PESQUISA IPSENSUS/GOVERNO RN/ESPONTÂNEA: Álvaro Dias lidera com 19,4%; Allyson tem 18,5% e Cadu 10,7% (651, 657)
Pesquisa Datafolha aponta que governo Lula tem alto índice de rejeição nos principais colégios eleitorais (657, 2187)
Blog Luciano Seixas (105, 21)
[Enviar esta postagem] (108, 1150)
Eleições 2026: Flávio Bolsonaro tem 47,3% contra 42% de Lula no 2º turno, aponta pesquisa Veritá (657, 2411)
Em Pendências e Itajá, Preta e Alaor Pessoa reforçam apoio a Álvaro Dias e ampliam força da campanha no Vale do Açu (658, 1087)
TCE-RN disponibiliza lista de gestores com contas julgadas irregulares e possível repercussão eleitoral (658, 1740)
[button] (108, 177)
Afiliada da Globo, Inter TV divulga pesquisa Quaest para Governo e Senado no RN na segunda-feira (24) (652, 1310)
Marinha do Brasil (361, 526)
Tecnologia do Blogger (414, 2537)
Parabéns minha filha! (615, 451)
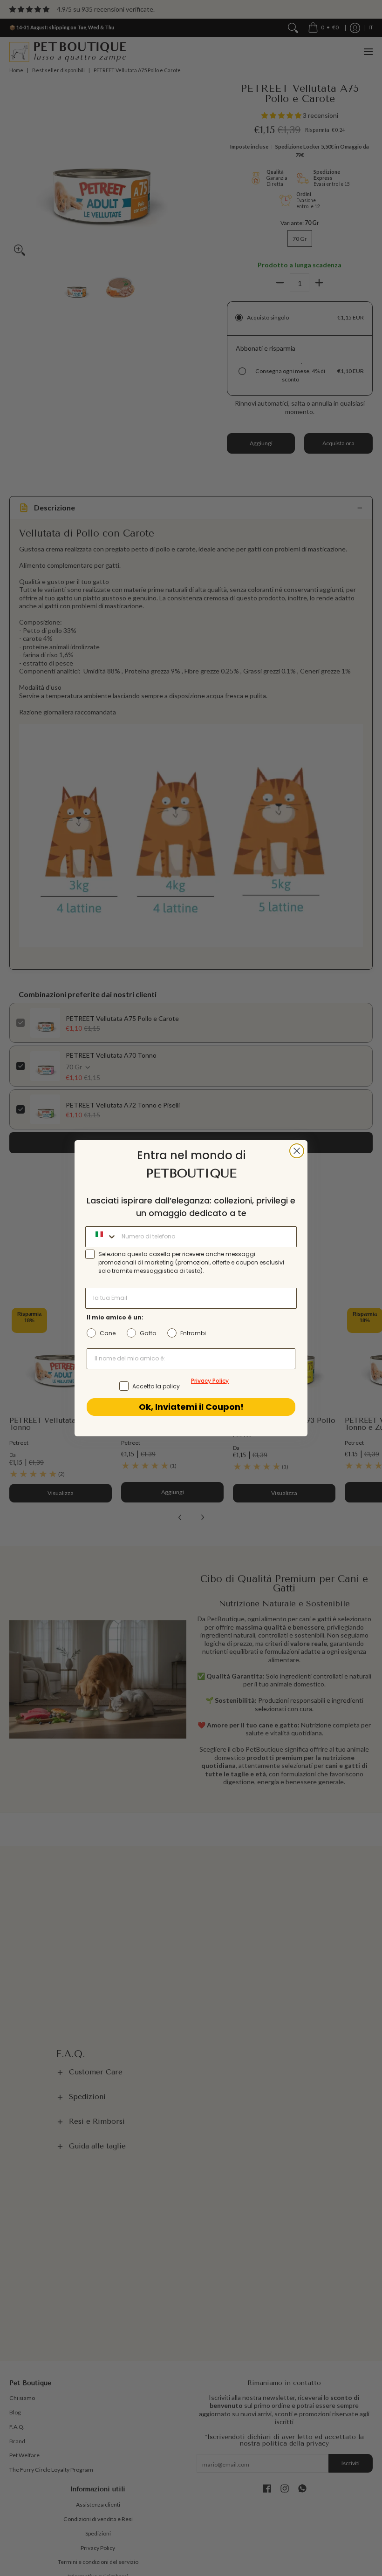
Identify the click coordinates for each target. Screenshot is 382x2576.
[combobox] (101, 1237)
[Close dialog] (297, 1151)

- - - - - - -

PROMPT | Lines above with "aponta": state how many, nothing more.

ANSWER BOX | 2